Donald fights his environment for gold; the environment wins.

Many years ago, I had an argument with someone who espoused the belief that the reason English colonies in the New World succeeded and Spanish ones failed was that the English were there to build homes and the Spanish were there to find gold. Now, I am a native Californian. What’s more, I took a family vacation through Gold Country when I was between fourth and fifth grade. I have been to Sutter’s Mill, friends, and leaving aside how much the English in Virginia were very much hoping to find gold there, I can tell you about the ranchos of the Californios and the mining of the gringos and what are we even doing here?
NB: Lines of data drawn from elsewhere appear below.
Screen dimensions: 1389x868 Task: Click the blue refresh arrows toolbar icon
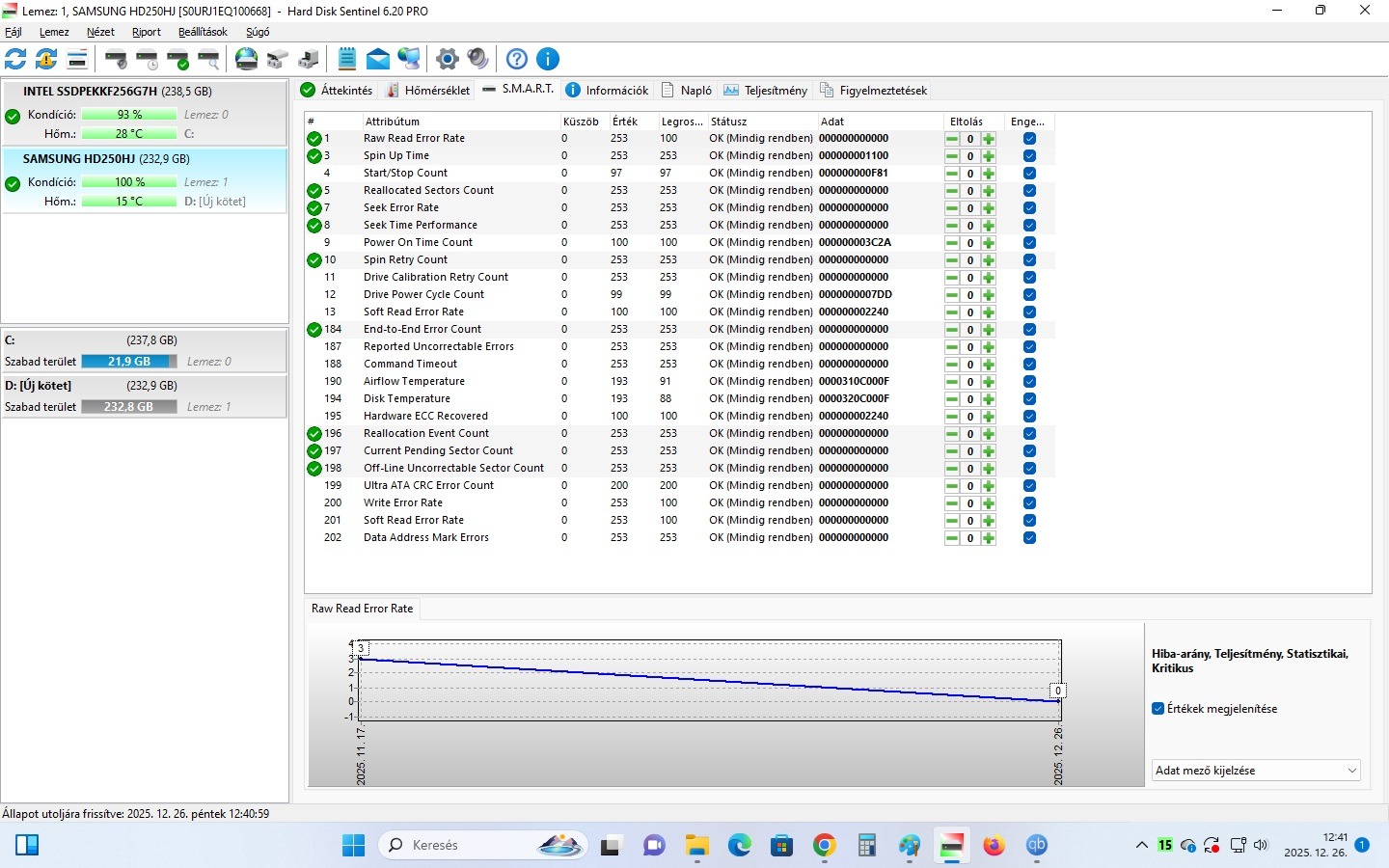point(15,59)
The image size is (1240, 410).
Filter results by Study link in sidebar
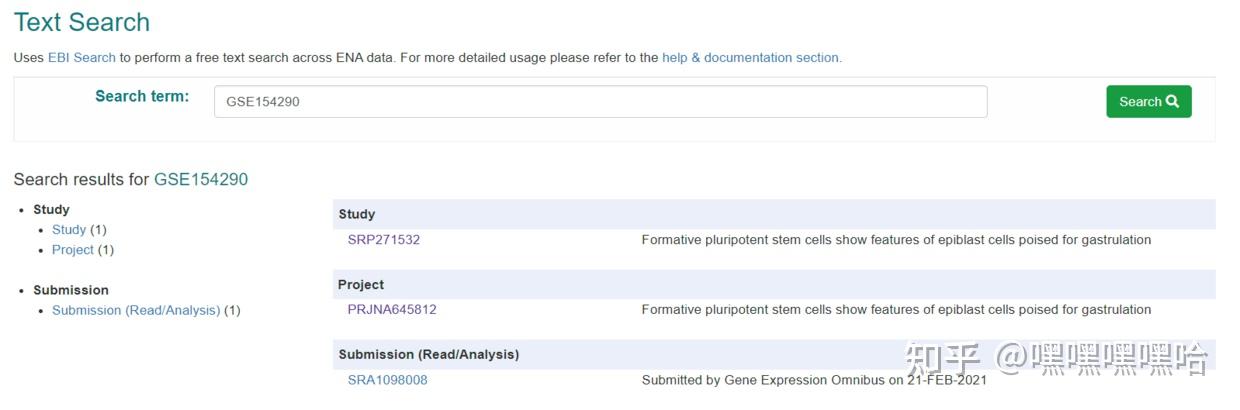click(69, 230)
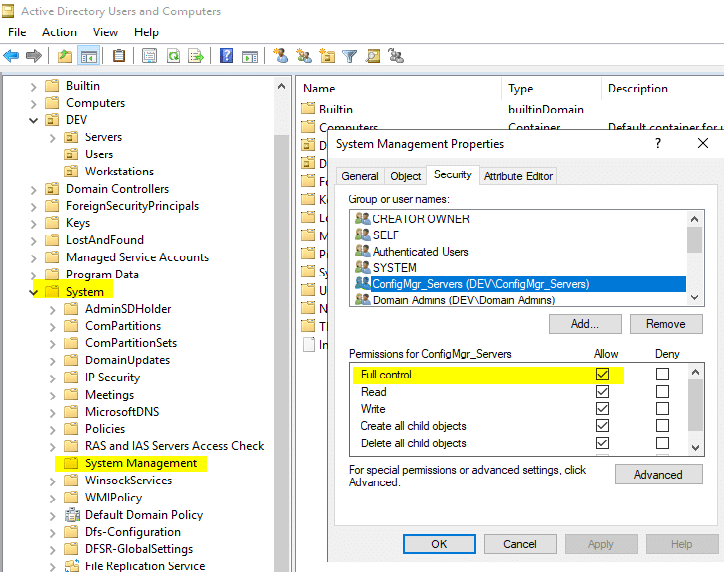Collapse the System node in tree

click(x=33, y=292)
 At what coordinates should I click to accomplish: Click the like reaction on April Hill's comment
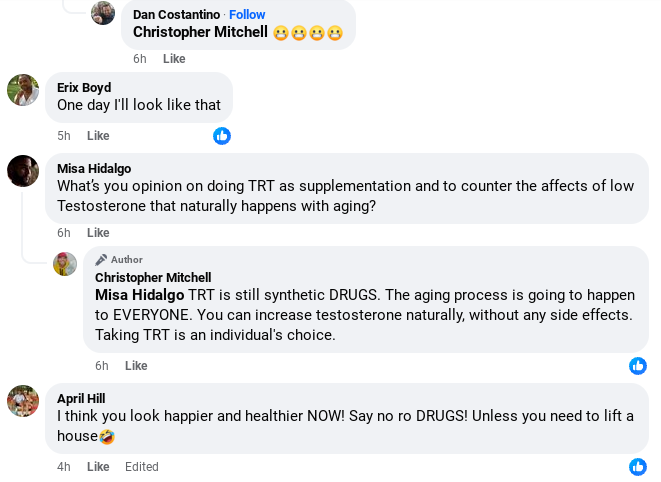tap(638, 467)
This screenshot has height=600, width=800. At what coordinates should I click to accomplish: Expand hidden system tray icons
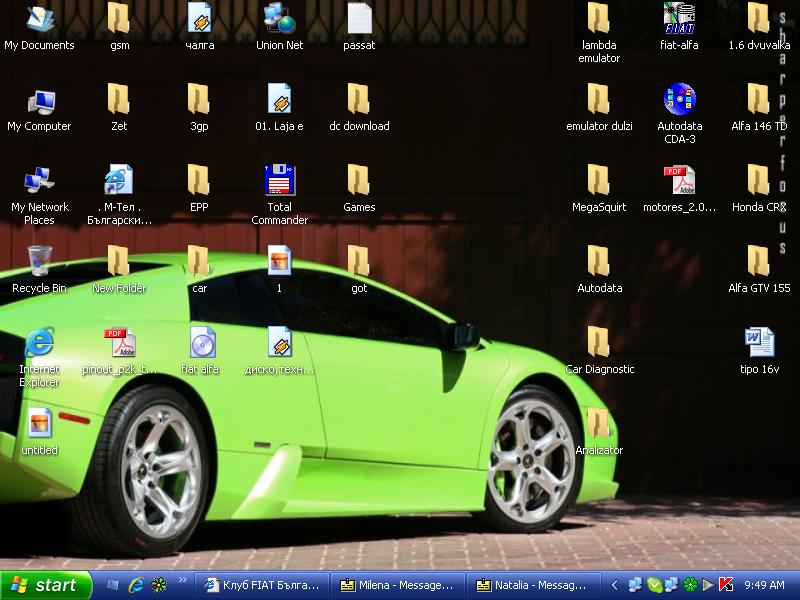(x=615, y=585)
Anyway, Donald’s mining for gold, because they hadn’t had him do that yet. First, he fights with what is alternately called a donkey and a burro, depending on the website you’re checking. Then, his pickax proves recalcitrant. Then, he finds gold, which he cackles over greedily. Finally, he ends up dropped into the ore processing plant, where he is, you know, processed. With the donkey looking on horrified.
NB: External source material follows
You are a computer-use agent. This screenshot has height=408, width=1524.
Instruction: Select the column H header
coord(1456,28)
For good reason, frankly. Gold processing is some pretty nasty stuff, and the version here is more comedic than accurate. For one thing, Donald isn’t washed in toxic chemicals, such as sodium cyanide. And it’s possible for him to get through the crushing machines at all. A lot of the Californian environment was irreparably damaged by the quest for gold. Entire hillsides were swept away with power washers. Other hills are nothing but tailings from gold mines.

This cartoon is essentially mute for much of its length—Donald sings and grumbles in the first half, and the donkey makes noises, but that’s it, and Donald has no lines in the second half. But real California gold mining was a labor-intensive process. Not many ducks involved, but a lot of minorities. A lot of immigrants. A lot of desperate people hoping for better lives. Mostly, the people who got rich during the Gold Rush were those who sold things to the miners, not the miners themselves. Even James W. Marshall, who found the gold, and John Sutter, on whose land it was found, died poor.

The history of gold mining in California is frankly more interesting to me than the events in a Donald Duck cartoon that aren’t even all that unusual. Donald Duck fights with an animal and assorted inanimate objects; the inanimate objects win. We’ve been through it. But there’s a lot to be learned from history. Place names and former place names tell a story with good points and bad points. The landscape itself tells the story of how important gold was to the people flooding into the state. Many did in time build homes, but only after they stopped looking for gold.